* RECORDS FOR THIS TASK *
:::

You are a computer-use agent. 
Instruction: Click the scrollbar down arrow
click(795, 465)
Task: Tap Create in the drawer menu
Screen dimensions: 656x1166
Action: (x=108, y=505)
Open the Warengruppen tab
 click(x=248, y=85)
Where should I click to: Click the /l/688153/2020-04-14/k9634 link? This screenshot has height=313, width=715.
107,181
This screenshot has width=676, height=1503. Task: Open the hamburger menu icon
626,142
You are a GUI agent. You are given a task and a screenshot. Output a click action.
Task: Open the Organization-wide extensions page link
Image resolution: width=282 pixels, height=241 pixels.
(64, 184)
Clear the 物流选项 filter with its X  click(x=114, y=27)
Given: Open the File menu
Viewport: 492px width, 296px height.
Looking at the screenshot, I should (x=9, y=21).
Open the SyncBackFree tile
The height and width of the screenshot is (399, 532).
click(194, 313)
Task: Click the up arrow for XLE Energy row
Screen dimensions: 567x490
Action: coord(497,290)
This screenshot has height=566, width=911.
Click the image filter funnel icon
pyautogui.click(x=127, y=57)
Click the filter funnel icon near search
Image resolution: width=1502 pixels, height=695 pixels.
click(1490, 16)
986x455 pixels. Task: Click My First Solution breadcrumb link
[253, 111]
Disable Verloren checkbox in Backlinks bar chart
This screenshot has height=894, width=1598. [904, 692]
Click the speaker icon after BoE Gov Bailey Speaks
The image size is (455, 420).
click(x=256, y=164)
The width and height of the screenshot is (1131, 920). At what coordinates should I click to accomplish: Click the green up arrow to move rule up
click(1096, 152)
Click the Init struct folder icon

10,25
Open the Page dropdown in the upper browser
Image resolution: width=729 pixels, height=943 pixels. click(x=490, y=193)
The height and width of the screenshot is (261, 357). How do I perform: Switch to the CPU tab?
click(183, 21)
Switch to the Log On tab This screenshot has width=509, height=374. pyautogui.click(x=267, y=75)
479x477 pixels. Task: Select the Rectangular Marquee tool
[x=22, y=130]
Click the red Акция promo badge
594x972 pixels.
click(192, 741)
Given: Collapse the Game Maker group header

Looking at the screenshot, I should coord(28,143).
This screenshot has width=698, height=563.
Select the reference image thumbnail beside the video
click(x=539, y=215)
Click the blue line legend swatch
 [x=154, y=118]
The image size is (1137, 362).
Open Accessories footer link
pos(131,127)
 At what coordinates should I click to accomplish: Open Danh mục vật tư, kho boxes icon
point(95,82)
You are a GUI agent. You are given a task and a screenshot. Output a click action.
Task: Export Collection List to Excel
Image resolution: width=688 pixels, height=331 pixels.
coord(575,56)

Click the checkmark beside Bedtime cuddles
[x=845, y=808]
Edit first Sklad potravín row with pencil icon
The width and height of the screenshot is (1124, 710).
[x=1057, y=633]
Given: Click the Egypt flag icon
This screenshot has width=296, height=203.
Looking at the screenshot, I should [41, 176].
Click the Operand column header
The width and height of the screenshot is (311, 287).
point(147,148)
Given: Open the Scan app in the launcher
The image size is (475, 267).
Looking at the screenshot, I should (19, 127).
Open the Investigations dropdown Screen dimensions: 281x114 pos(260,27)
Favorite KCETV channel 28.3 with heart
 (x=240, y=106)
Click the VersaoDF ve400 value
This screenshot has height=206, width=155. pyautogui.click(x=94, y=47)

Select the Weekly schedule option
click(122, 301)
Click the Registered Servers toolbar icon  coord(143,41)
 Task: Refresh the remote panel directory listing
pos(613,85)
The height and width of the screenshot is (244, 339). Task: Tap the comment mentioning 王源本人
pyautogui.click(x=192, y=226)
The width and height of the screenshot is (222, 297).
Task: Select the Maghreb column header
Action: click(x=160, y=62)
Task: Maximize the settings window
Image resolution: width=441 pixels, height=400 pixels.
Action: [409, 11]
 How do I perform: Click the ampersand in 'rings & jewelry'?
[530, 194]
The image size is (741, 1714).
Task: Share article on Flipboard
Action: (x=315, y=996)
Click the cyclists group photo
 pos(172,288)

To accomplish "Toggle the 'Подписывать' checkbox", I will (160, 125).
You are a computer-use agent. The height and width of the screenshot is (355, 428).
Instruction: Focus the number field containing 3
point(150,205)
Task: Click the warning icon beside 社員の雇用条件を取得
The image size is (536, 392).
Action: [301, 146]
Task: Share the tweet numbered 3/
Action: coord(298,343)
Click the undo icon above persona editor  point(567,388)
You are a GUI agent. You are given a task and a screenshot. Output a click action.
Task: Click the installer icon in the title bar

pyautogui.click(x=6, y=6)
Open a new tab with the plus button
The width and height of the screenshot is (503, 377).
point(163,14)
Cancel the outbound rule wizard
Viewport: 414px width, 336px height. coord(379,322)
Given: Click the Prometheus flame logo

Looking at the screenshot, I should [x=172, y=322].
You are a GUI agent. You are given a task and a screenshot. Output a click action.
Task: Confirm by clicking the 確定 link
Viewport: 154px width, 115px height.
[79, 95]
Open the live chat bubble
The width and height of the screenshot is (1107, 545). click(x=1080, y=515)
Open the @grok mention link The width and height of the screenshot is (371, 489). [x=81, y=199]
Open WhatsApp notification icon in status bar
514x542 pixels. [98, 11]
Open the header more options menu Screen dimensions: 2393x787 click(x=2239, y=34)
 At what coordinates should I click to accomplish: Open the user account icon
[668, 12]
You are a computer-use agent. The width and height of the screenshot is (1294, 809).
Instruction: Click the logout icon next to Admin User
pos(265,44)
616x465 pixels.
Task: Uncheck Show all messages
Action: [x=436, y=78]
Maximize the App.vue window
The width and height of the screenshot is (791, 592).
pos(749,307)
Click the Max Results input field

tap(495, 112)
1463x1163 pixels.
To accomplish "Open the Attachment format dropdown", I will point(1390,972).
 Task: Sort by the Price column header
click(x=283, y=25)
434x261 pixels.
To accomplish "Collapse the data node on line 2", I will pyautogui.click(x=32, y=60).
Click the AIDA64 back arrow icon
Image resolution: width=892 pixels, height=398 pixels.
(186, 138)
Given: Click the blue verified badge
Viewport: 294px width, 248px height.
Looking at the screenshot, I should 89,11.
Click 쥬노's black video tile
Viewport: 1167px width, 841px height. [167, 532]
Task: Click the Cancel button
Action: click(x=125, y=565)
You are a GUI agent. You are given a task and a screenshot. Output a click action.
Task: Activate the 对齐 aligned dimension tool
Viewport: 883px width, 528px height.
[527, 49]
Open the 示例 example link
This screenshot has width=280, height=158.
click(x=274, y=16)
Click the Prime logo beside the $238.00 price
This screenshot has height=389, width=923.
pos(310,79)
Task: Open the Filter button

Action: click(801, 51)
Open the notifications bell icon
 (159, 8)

:::

* GIVEN TASK *
Reproduce the entire listing above word for word, every line included.

* FINISHED TASK *
You are a computer-use agent. 
Instruction: Click the scrollbar down arrow
click(795, 465)
Task: Tap Create in the drawer menu
Screen dimensions: 656x1166
Action: (x=108, y=505)
Open the Warengruppen tab
 click(x=248, y=85)
Where should I click to: Click the /l/688153/2020-04-14/k9634 link? This screenshot has height=313, width=715.
107,181
This screenshot has width=676, height=1503. Task: Open the hamburger menu icon
626,142
You are a GUI agent. You are given a task and a screenshot. Output a click action.
Task: Open the Organization-wide extensions page link
Image resolution: width=282 pixels, height=241 pixels.
(64, 184)
Clear the 物流选项 filter with its X  click(x=114, y=27)
Given: Open the File menu
Viewport: 492px width, 296px height.
Looking at the screenshot, I should (x=9, y=21).
Open the SyncBackFree tile
The height and width of the screenshot is (399, 532).
click(194, 313)
Task: Click the up arrow for XLE Energy row
Screen dimensions: 567x490
Action: coord(497,290)
This screenshot has height=566, width=911.
Click the image filter funnel icon
pyautogui.click(x=127, y=57)
Click the filter funnel icon near search
Image resolution: width=1502 pixels, height=695 pixels.
click(1490, 16)
986x455 pixels. Task: Click My First Solution breadcrumb link
[253, 111]
Disable Verloren checkbox in Backlinks bar chart
This screenshot has height=894, width=1598. [904, 692]
Click the speaker icon after BoE Gov Bailey Speaks
The image size is (455, 420).
click(x=256, y=164)
The width and height of the screenshot is (1131, 920). At what coordinates should I click to accomplish: Click the green up arrow to move rule up
click(1096, 152)
Click the Init struct folder icon

10,25
Open the Page dropdown in the upper browser
Image resolution: width=729 pixels, height=943 pixels. click(x=490, y=193)
The height and width of the screenshot is (261, 357). How do I perform: Switch to the CPU tab?
click(183, 21)
Switch to the Log On tab This screenshot has width=509, height=374. pyautogui.click(x=267, y=75)
479x477 pixels. Task: Select the Rectangular Marquee tool
[x=22, y=130]
Click the red Акция promo badge
594x972 pixels.
click(192, 741)
Given: Collapse the Game Maker group header

Looking at the screenshot, I should coord(28,143).
This screenshot has width=698, height=563.
Select the reference image thumbnail beside the video
click(x=539, y=215)
Click the blue line legend swatch
 [x=154, y=118]
The image size is (1137, 362).
Open Accessories footer link
pos(131,127)
 At what coordinates should I click to accomplish: Open Danh mục vật tư, kho boxes icon
point(95,82)
You are a GUI agent. You are given a task and a screenshot. Output a click action.
Task: Export Collection List to Excel
Image resolution: width=688 pixels, height=331 pixels.
coord(575,56)

Click the checkmark beside Bedtime cuddles
[x=845, y=808]
Edit first Sklad potravín row with pencil icon
The width and height of the screenshot is (1124, 710).
[x=1057, y=633]
Given: Click the Egypt flag icon
This screenshot has width=296, height=203.
Looking at the screenshot, I should [41, 176].
Click the Operand column header
The width and height of the screenshot is (311, 287).
point(147,148)
Given: Open the Scan app in the launcher
The image size is (475, 267).
Looking at the screenshot, I should (19, 127).
Open the Investigations dropdown Screen dimensions: 281x114 pos(260,27)
Favorite KCETV channel 28.3 with heart
 (x=240, y=106)
Click the VersaoDF ve400 value
This screenshot has height=206, width=155. pyautogui.click(x=94, y=47)

Select the Weekly schedule option
click(122, 301)
Click the Registered Servers toolbar icon  coord(143,41)
 Task: Refresh the remote panel directory listing
pos(613,85)
The height and width of the screenshot is (244, 339). Task: Tap the comment mentioning 王源本人
pyautogui.click(x=192, y=226)
The width and height of the screenshot is (222, 297).
Task: Select the Maghreb column header
Action: click(x=160, y=62)
Task: Maximize the settings window
Image resolution: width=441 pixels, height=400 pixels.
Action: [409, 11]
 How do I perform: Click the ampersand in 'rings & jewelry'?
[530, 194]
The image size is (741, 1714).
Task: Share article on Flipboard
Action: (x=315, y=996)
Click the cyclists group photo
 pos(172,288)

To accomplish "Toggle the 'Подписывать' checkbox", I will (160, 125).
You are a computer-use agent. The height and width of the screenshot is (355, 428).
Instruction: Focus the number field containing 3
point(150,205)
Task: Click the warning icon beside 社員の雇用条件を取得
The image size is (536, 392).
Action: [301, 146]
Task: Share the tweet numbered 3/
Action: coord(298,343)
Click the undo icon above persona editor  point(567,388)
You are a GUI agent. You are given a task and a screenshot. Output a click action.
Task: Click the installer icon in the title bar

pyautogui.click(x=6, y=6)
Open a new tab with the plus button
The width and height of the screenshot is (503, 377).
point(163,14)
Cancel the outbound rule wizard
Viewport: 414px width, 336px height. coord(379,322)
Given: Click the Prometheus flame logo

Looking at the screenshot, I should [x=172, y=322].
You are a GUI agent. You are given a task and a screenshot. Output a click action.
Task: Confirm by clicking the 確定 link
Viewport: 154px width, 115px height.
[79, 95]
Open the live chat bubble
The width and height of the screenshot is (1107, 545). click(x=1080, y=515)
Open the @grok mention link The width and height of the screenshot is (371, 489). [x=81, y=199]
Open WhatsApp notification icon in status bar
514x542 pixels. [98, 11]
Open the header more options menu Screen dimensions: 2393x787 click(x=2239, y=34)
 At what coordinates should I click to accomplish: Open the user account icon
[668, 12]
You are a computer-use agent. The width and height of the screenshot is (1294, 809).
Instruction: Click the logout icon next to Admin User
pos(265,44)
616x465 pixels.
Task: Uncheck Show all messages
Action: [x=436, y=78]
Maximize the App.vue window
The width and height of the screenshot is (791, 592).
pos(749,307)
Click the Max Results input field

tap(495, 112)
1463x1163 pixels.
To accomplish "Open the Attachment format dropdown", I will point(1390,972).
 Task: Sort by the Price column header
click(x=283, y=25)
434x261 pixels.
To accomplish "Collapse the data node on line 2", I will pyautogui.click(x=32, y=60).
Click the AIDA64 back arrow icon
Image resolution: width=892 pixels, height=398 pixels.
(186, 138)
Given: Click the blue verified badge
Viewport: 294px width, 248px height.
Looking at the screenshot, I should 89,11.
Click 쥬노's black video tile
Viewport: 1167px width, 841px height. [167, 532]
Task: Click the Cancel button
Action: click(x=125, y=565)
You are a GUI agent. You are given a task and a screenshot. Output a click action.
Task: Activate the 对齐 aligned dimension tool
Viewport: 883px width, 528px height.
[527, 49]
Open the 示例 example link
This screenshot has width=280, height=158.
click(x=274, y=16)
Click the Prime logo beside the $238.00 price
This screenshot has height=389, width=923.
pos(310,79)
Task: Open the Filter button

Action: click(801, 51)
Open the notifications bell icon
 (159, 8)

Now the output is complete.